Our unregulated trade and unregulated publicly subsidized financial institutions have operated to completely fleece the middle class:  outsourcing and displacing American workers, stagnating wages, destroying our manufacturing sector, whip-sawing housing values, and strengthening an alien and hostile communist regime that we could have easily isolated 15 years ago at the end of the Cold War.  Most important, this out-of-control system has put millions of hard-working and productive people out of work.

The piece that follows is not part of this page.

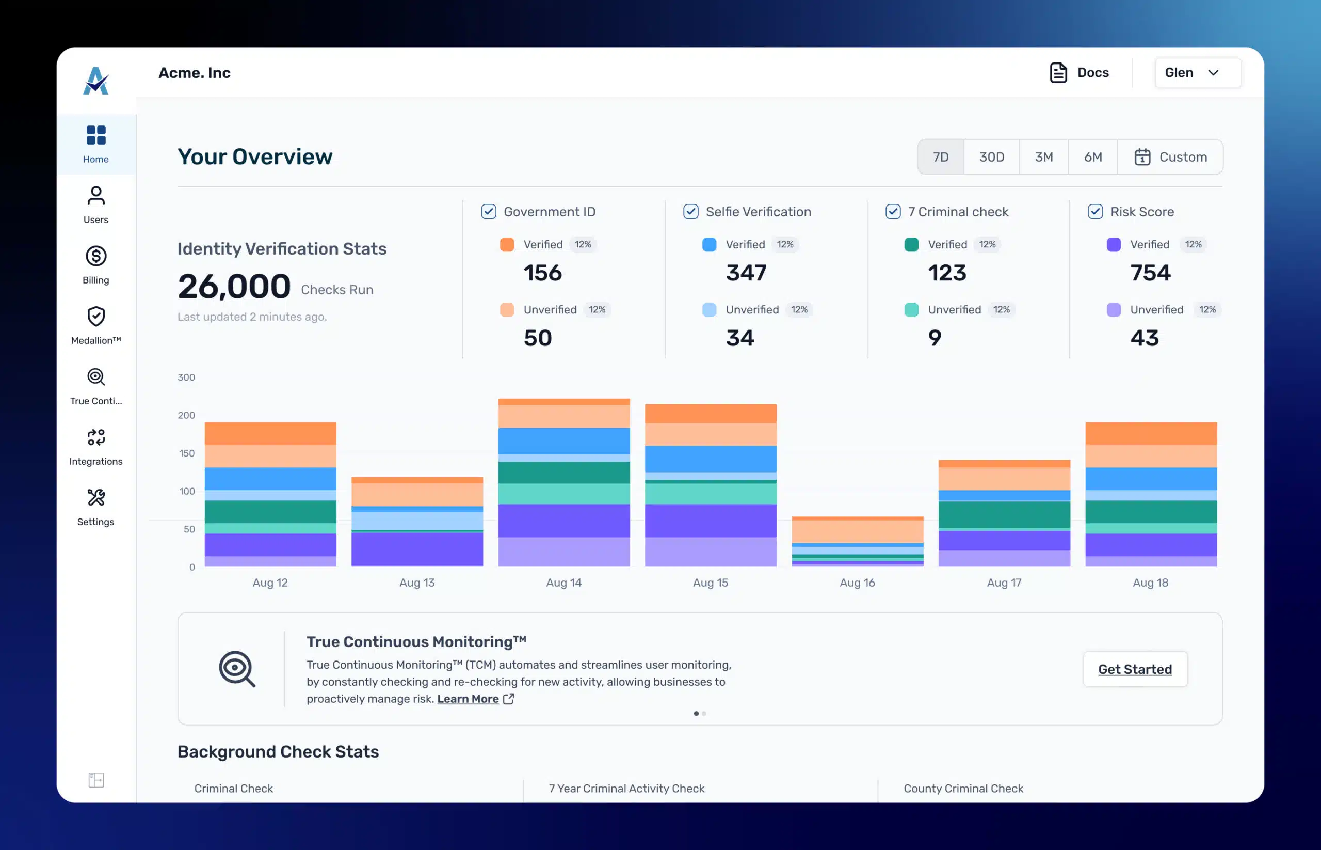The image size is (1321, 850).
Task: Open True Continuous Monitoring sidebar item
Action: (x=96, y=386)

A commenter on Larry Auster’s website put it best:

I couldn’t help thinking that this string of improbable election results—Christie in New Jersey, the Virginia clean sweep, Brown—in addition to the widespread Tea Party protests, have been powerful confirmation of what you said more than a year ago, and what I was thinking when I refused to vote for John McCain. Obama has galvanized and revived American conservatives in a way that no liberal Republican president ever could. I think it’s pretty well beyond serious dispute that if John McCain were president, we’d already have amnesty and none of those federal and local seats would have gone to a Republican. Moreover, people have coalesced around fierce opposition to a President whose leftist agenda and sheer, brazen contempt for the American people has awakened real panic and outrage.

I wrote too, around May 2008, that Obama would radicalize conservatives. So far so good.  But it’s not a costless thing; we are in a painful recession, and the “solution” of deficit-stimulus spending guarantees another bigger dip some time down the road, as whatever bubble is being inflated deflates unexpectedly.  Let’s just hope we’re not eating Soylent Green and taking our money in wheel barrows to the farmer’s market before it’s all over.  But hopefully we’ll come to our senses on the economy, fiscal profligacy, immigration, national security, and much else before this joker is through. But even that means a national decision to slowly, steadily climb out of this terrible hole and get our books in order.

Hopefully too “change” will become a bad word and we can, once again, remember John Randolph’s admonition that “change is not reform.”